Reputation: 12916
I have C# strings which contain sentences. Sometimes these sentences are OK, sometimes they are just user generated random characters. What I would like to do is to trim words inside these sentences. For example given the following string:
var stringWithLongWords = "Here's a text with tooooooooooooo long words";
I would like to run this through a filter:
var trimmed = TrimLongWords(stringWithLongWords, 6);
And to get an output where every word can contain only up to 6 characters:
"Here's a text with tooooo long words"
Any ideas how this could be done with good performance? Is there anything in .NET which could handle this automatically?

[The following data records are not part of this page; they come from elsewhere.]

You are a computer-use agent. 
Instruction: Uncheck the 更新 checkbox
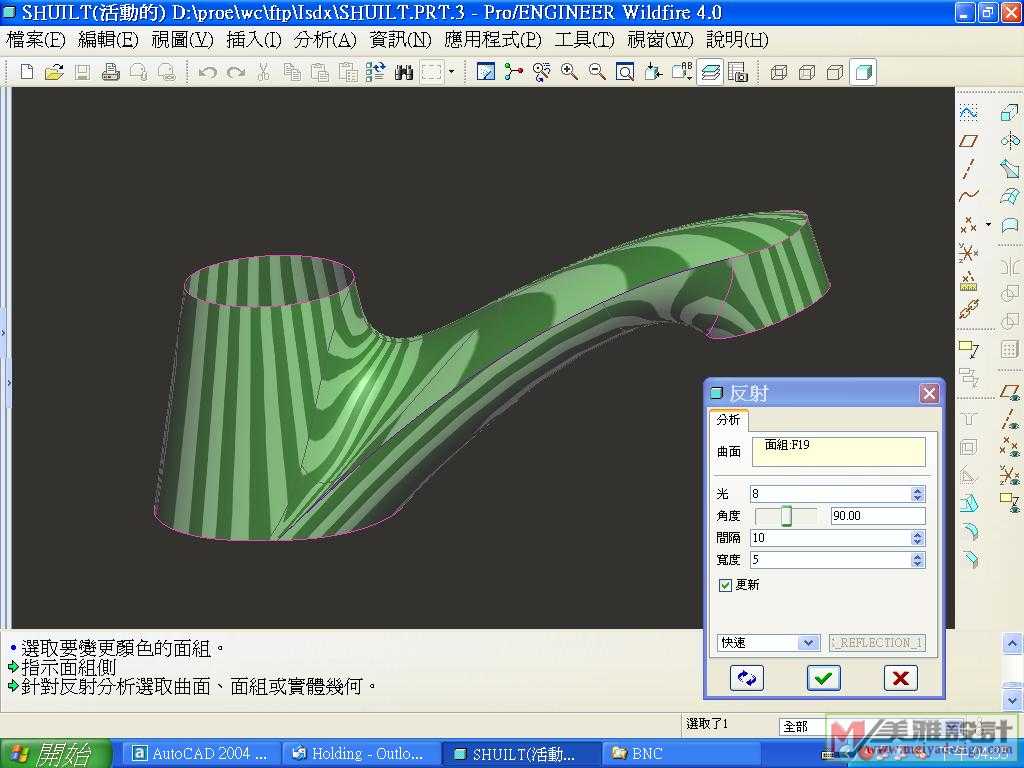click(x=726, y=585)
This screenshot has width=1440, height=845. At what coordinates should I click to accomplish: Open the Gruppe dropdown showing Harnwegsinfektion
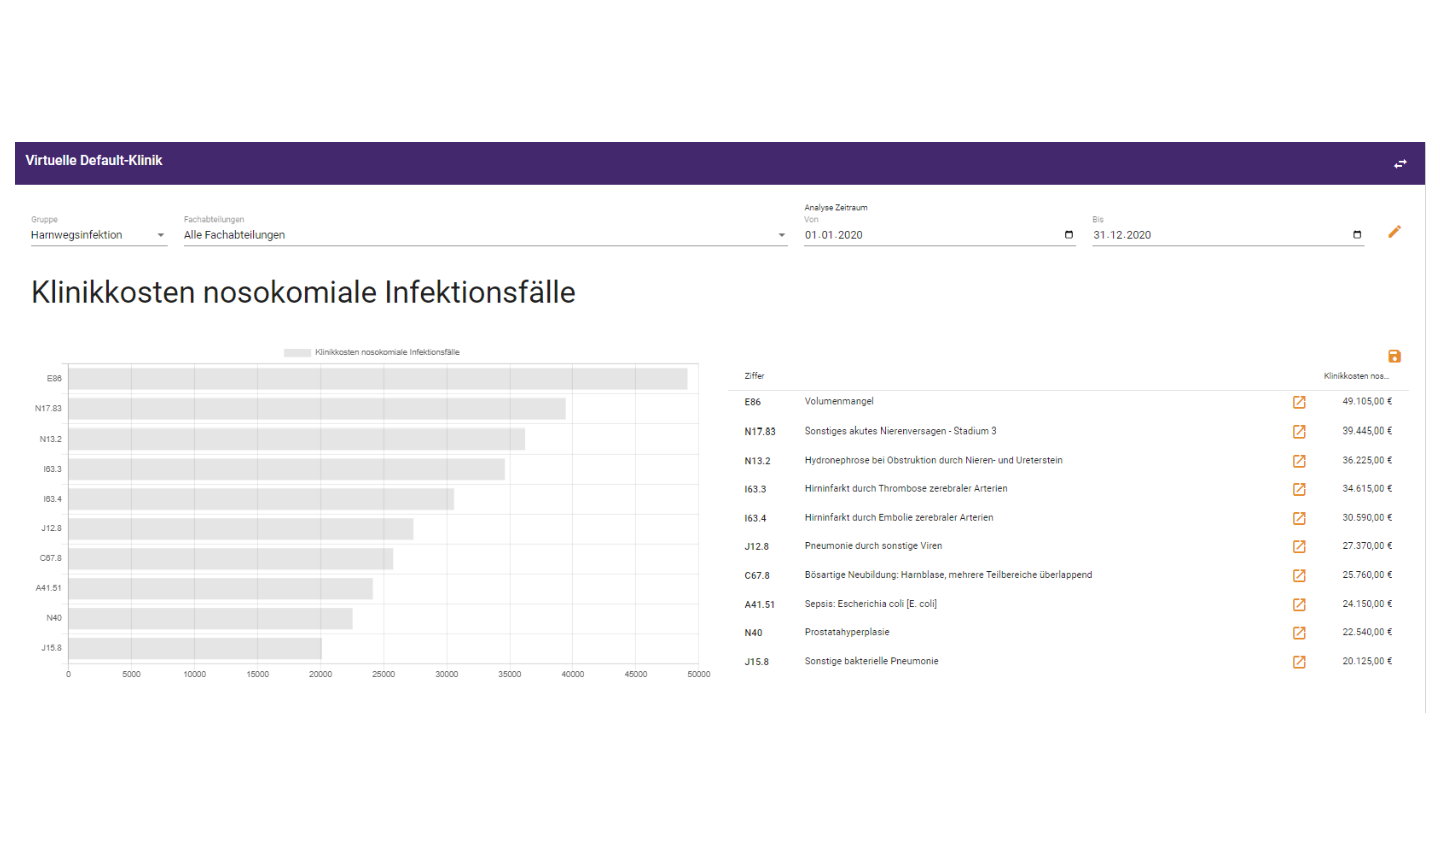98,235
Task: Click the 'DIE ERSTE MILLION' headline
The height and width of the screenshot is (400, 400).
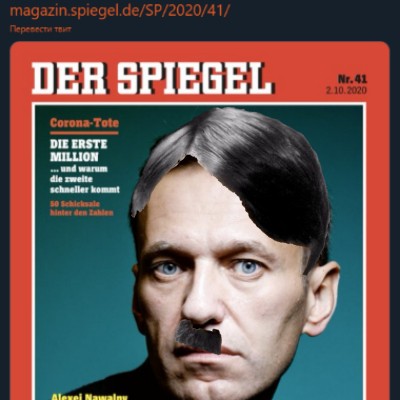Action: click(79, 150)
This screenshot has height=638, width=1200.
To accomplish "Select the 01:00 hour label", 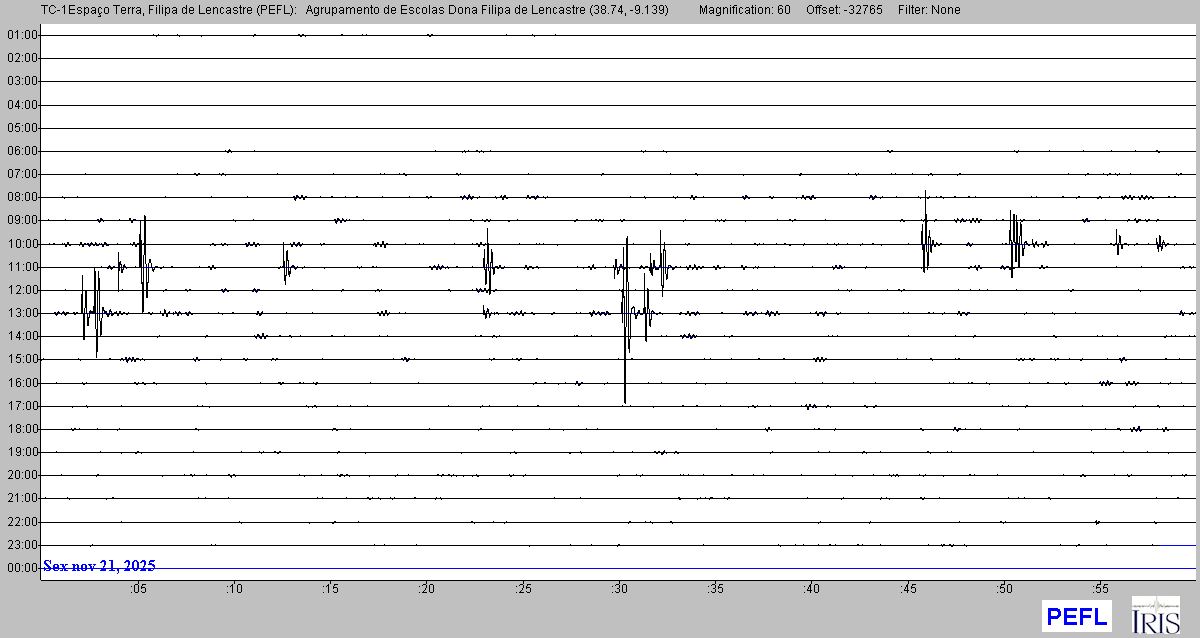I will pos(22,35).
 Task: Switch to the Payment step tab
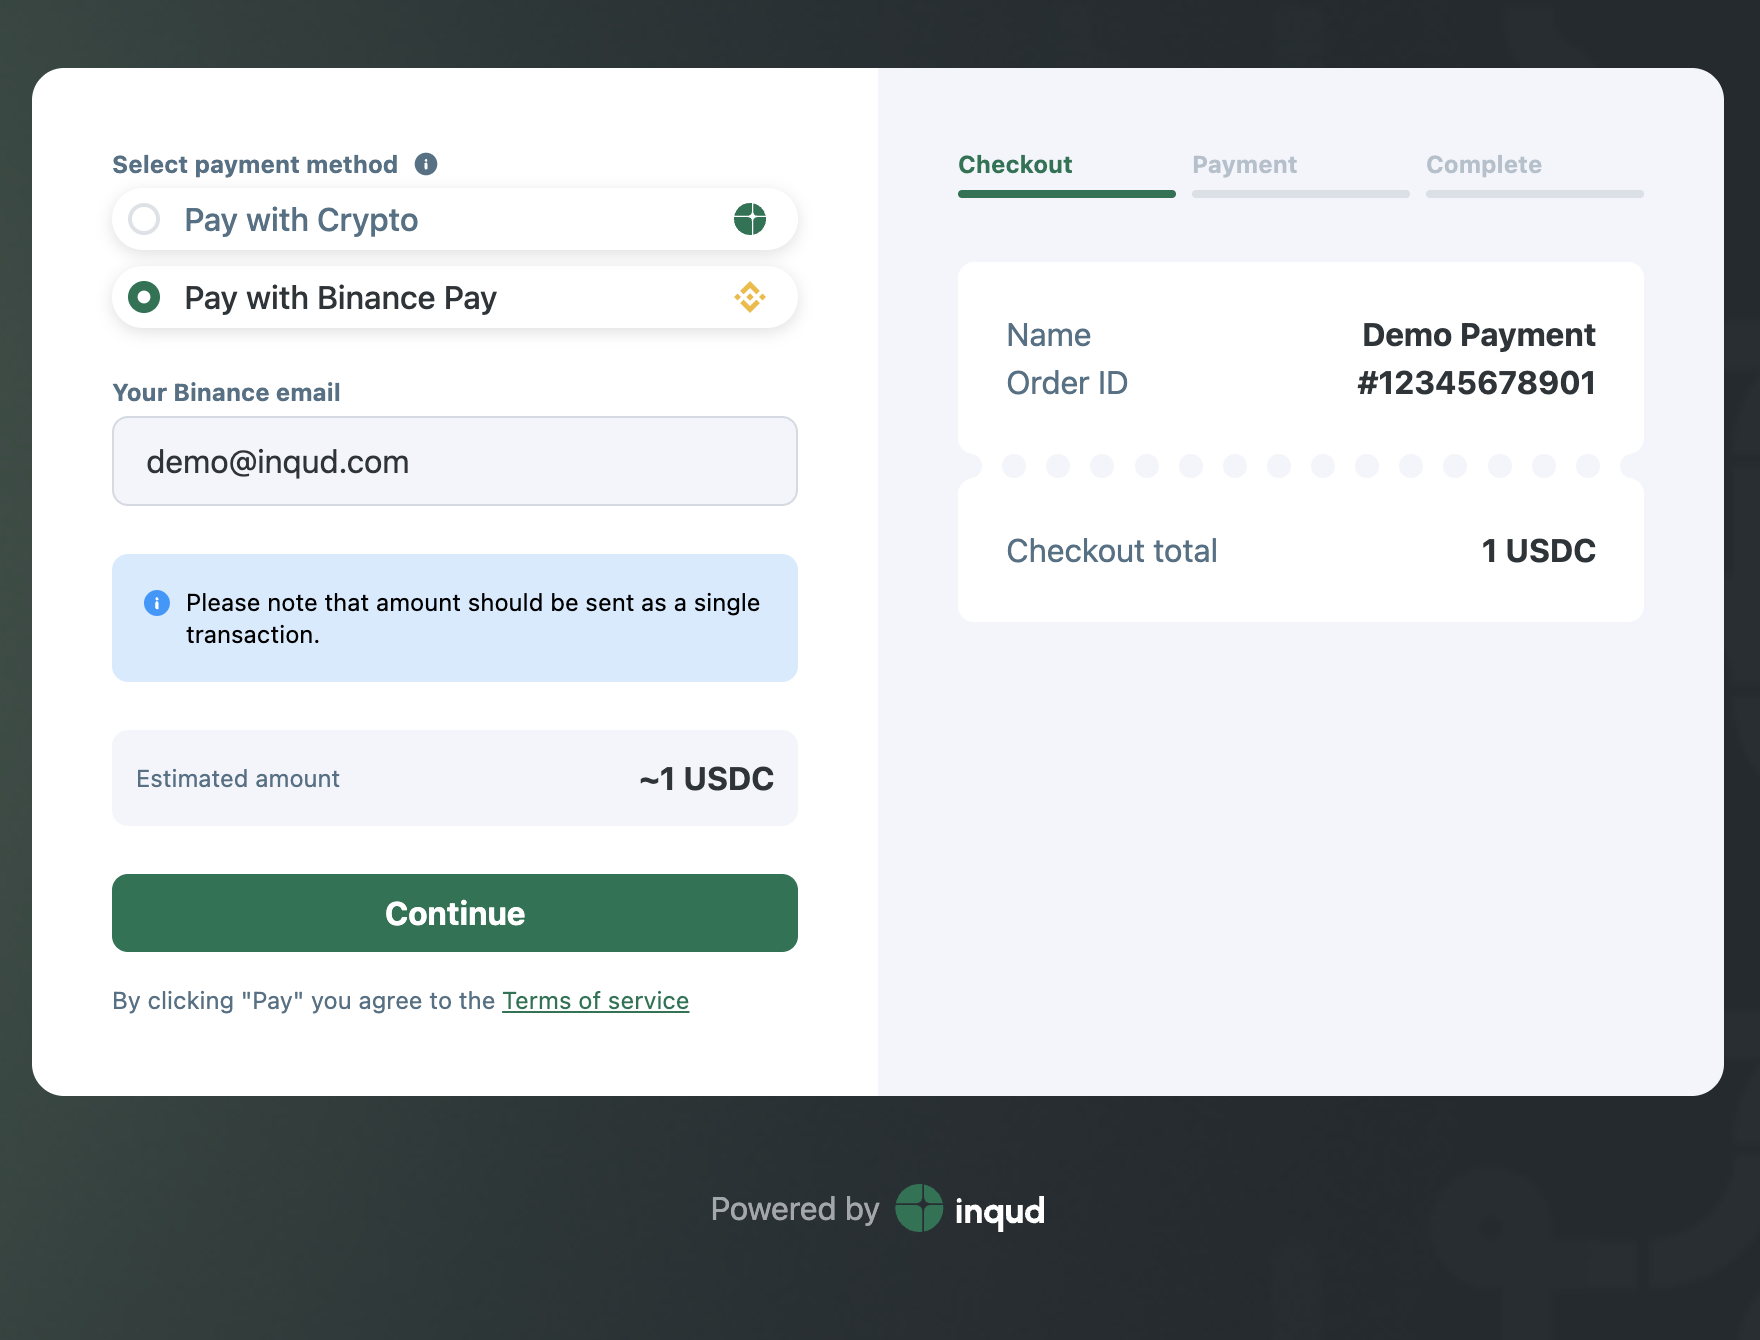(x=1244, y=165)
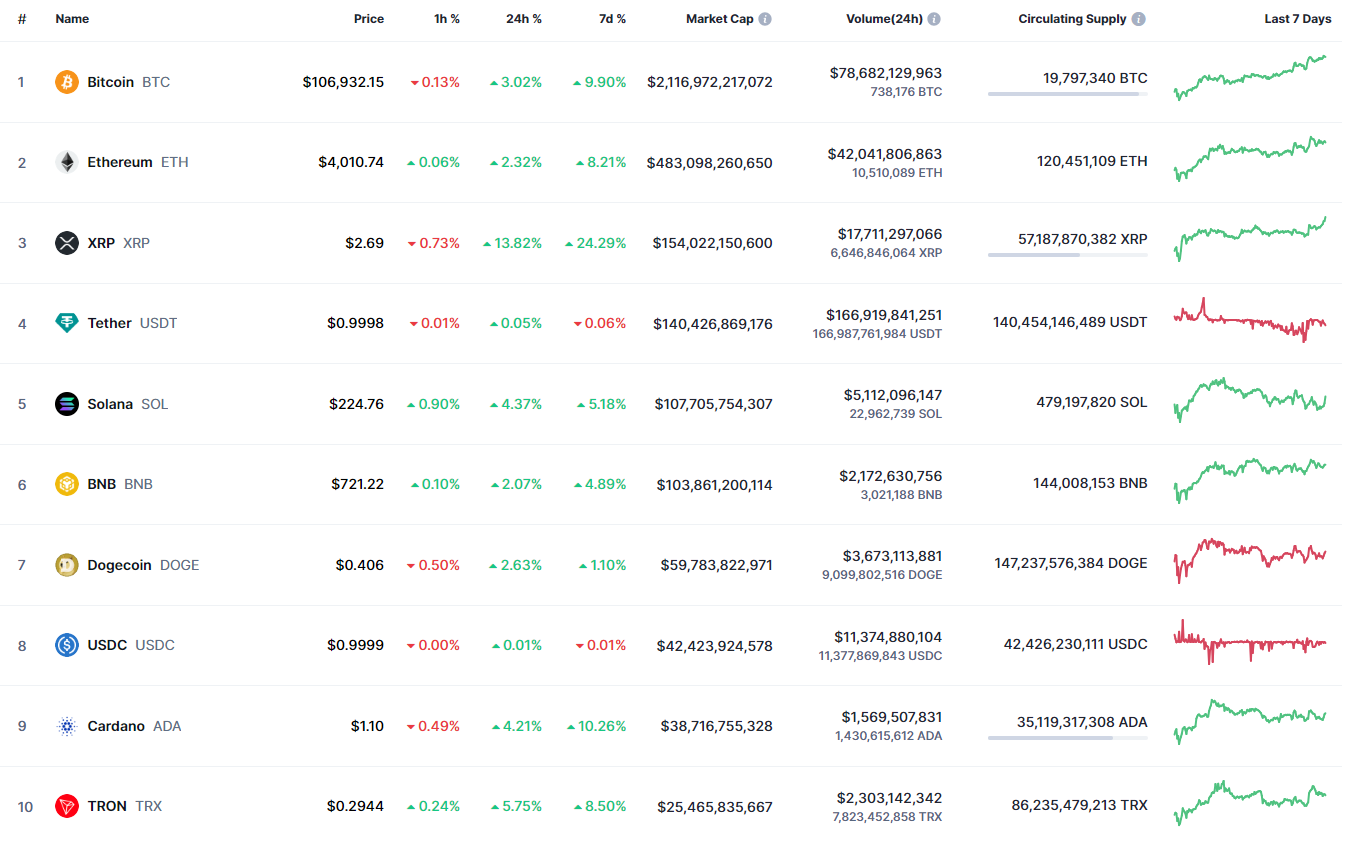Image resolution: width=1353 pixels, height=841 pixels.
Task: Click the TRON logo icon
Action: (x=67, y=806)
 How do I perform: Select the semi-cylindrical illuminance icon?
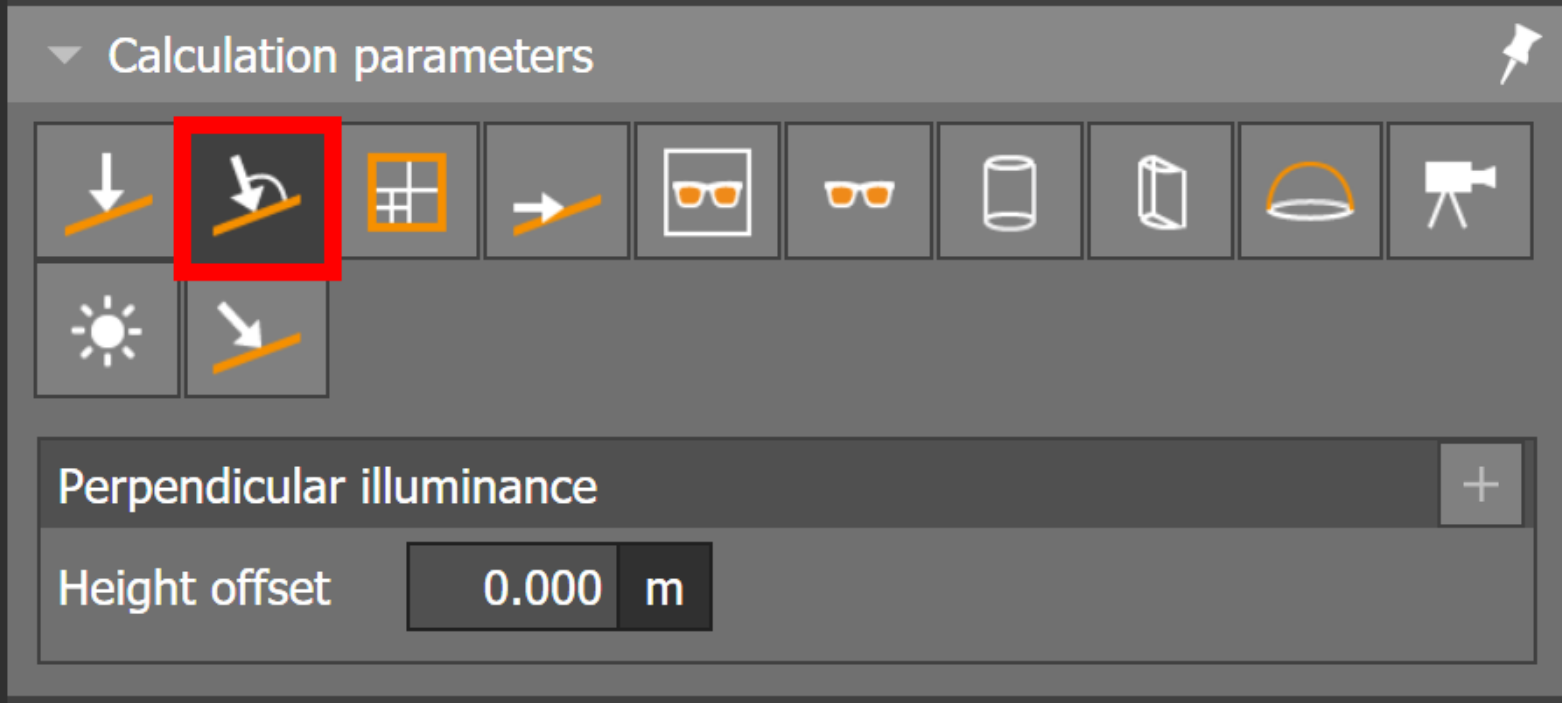coord(1160,191)

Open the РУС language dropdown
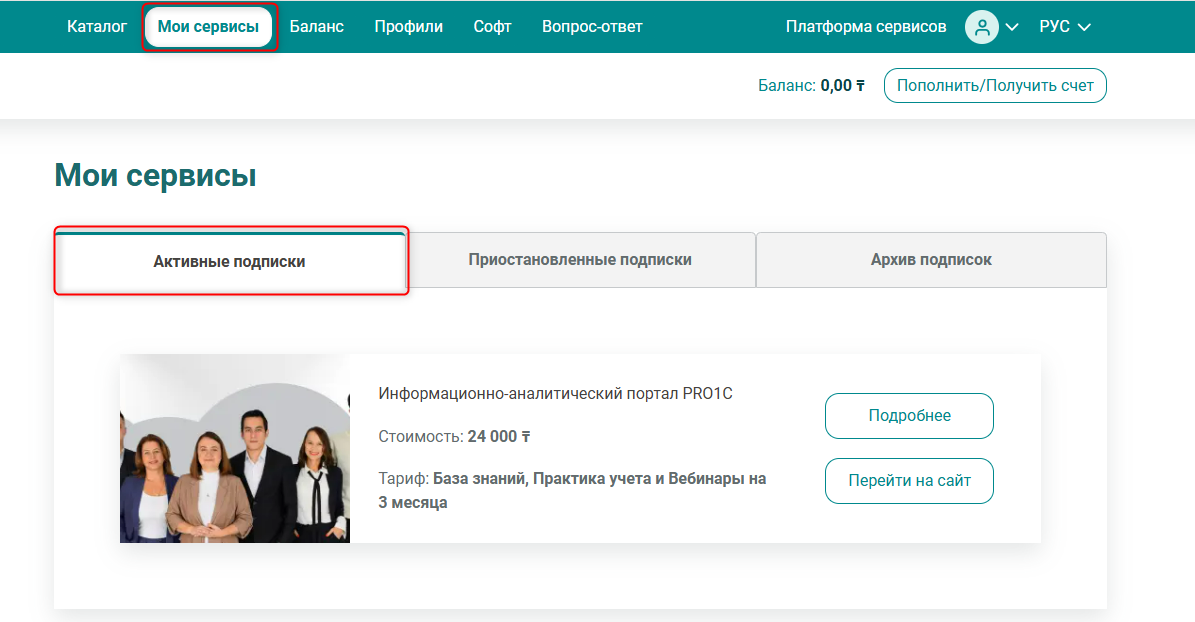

I'm currently using the following code:
private static string TrimLongWords(string original, int maxCount)
{
return string.Join(" ", original.Split(' ').Select(x => x.Substring(0, x.Length > maxCount ? maxCount : x.Length)));
}
Which in theory works, but it provides a bad output if the long word ends with a separator other than space. For example:
This is sweeeeeeeeeeeeeeeet! And something more.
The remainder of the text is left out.